== Extracted records
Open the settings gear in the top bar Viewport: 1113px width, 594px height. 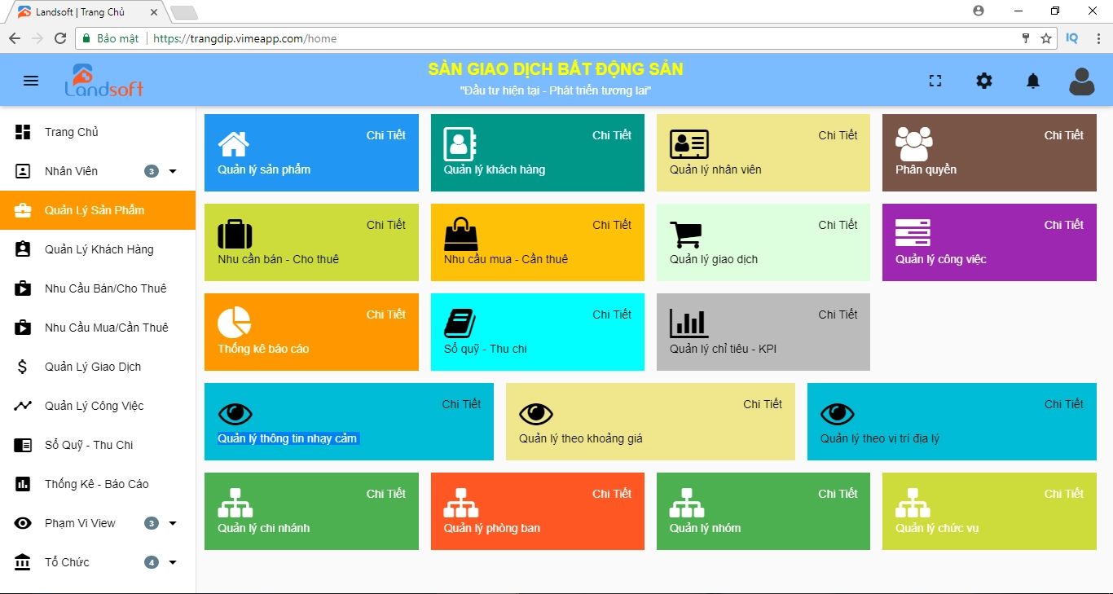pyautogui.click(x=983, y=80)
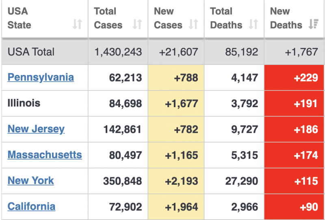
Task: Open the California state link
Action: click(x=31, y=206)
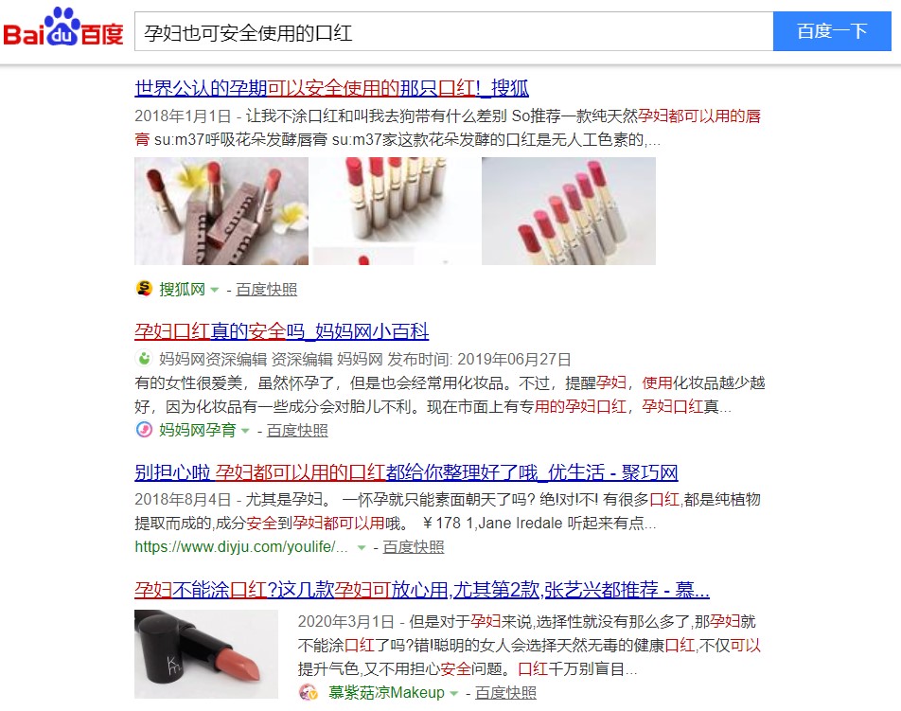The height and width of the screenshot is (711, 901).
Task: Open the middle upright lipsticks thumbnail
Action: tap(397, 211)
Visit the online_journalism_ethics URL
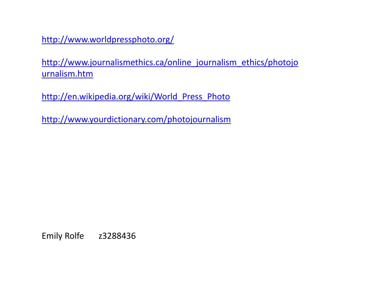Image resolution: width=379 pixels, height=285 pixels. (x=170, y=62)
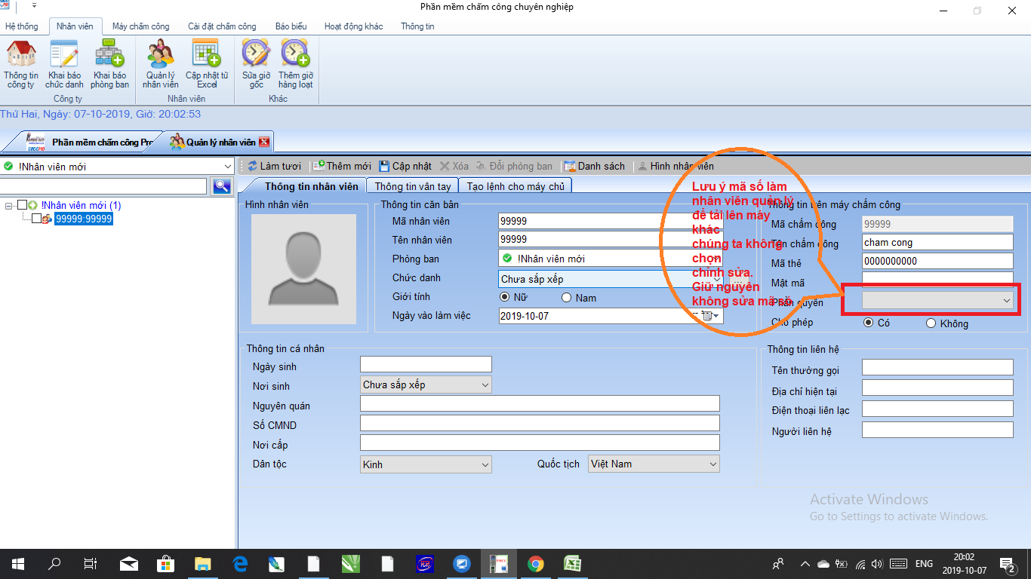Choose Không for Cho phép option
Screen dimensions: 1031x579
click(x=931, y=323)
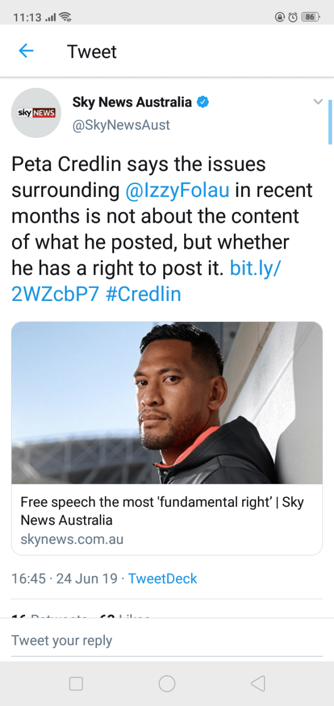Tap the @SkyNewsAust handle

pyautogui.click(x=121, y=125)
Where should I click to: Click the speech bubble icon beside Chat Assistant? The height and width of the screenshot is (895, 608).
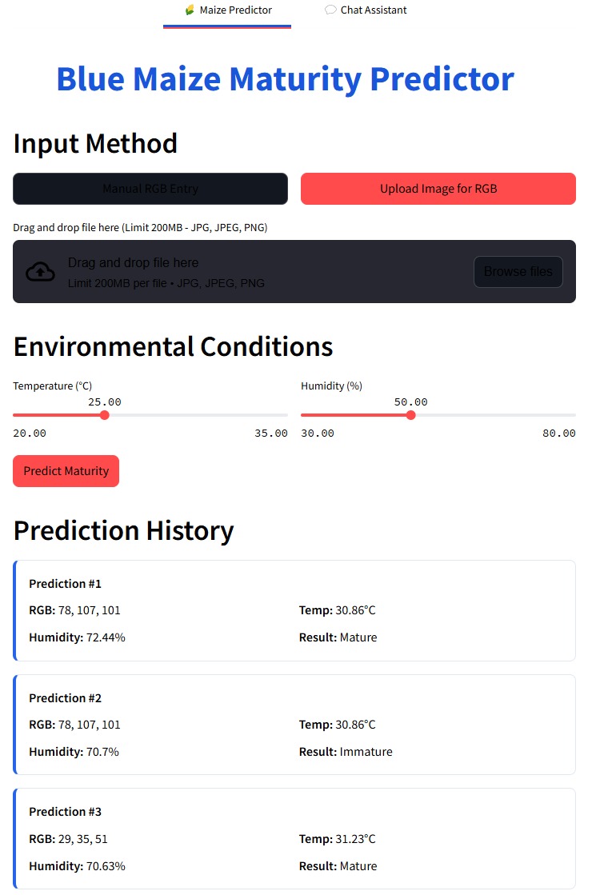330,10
====
== Extracted records
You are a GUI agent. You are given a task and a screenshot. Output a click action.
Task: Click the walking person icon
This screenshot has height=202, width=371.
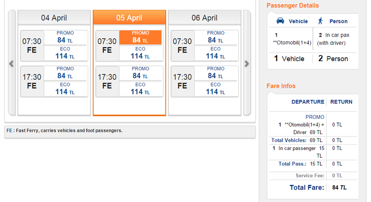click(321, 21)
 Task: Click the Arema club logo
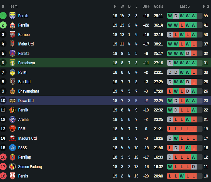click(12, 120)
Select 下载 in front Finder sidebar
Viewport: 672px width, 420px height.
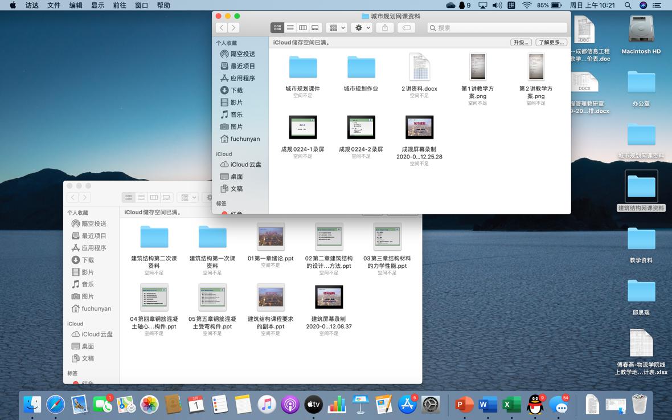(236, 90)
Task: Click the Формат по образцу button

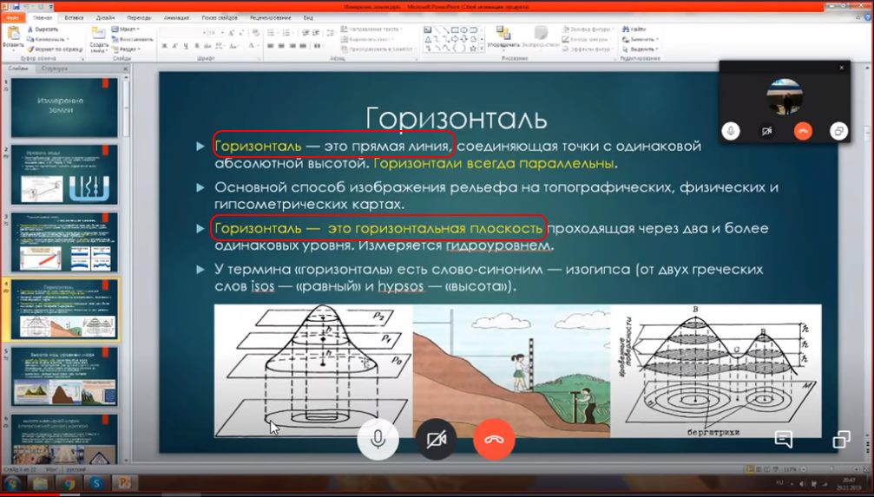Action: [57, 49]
====
> Exercise details:
Please repeat, exactly as written, the lines in the records above, starting with the one that has "You are a GUI" and going on through the one that has "Select 下载 in front Finder sidebar". Pictures are to be left out.

> Answer to this exercise:
You are a GUI agent. You are given a task and a screenshot. Output a click action.
Task: Click the walking person icon
This screenshot has height=202, width=371.
click(321, 21)
 Task: Click the Arema club logo
click(12, 120)
Select 下载 in front Finder sidebar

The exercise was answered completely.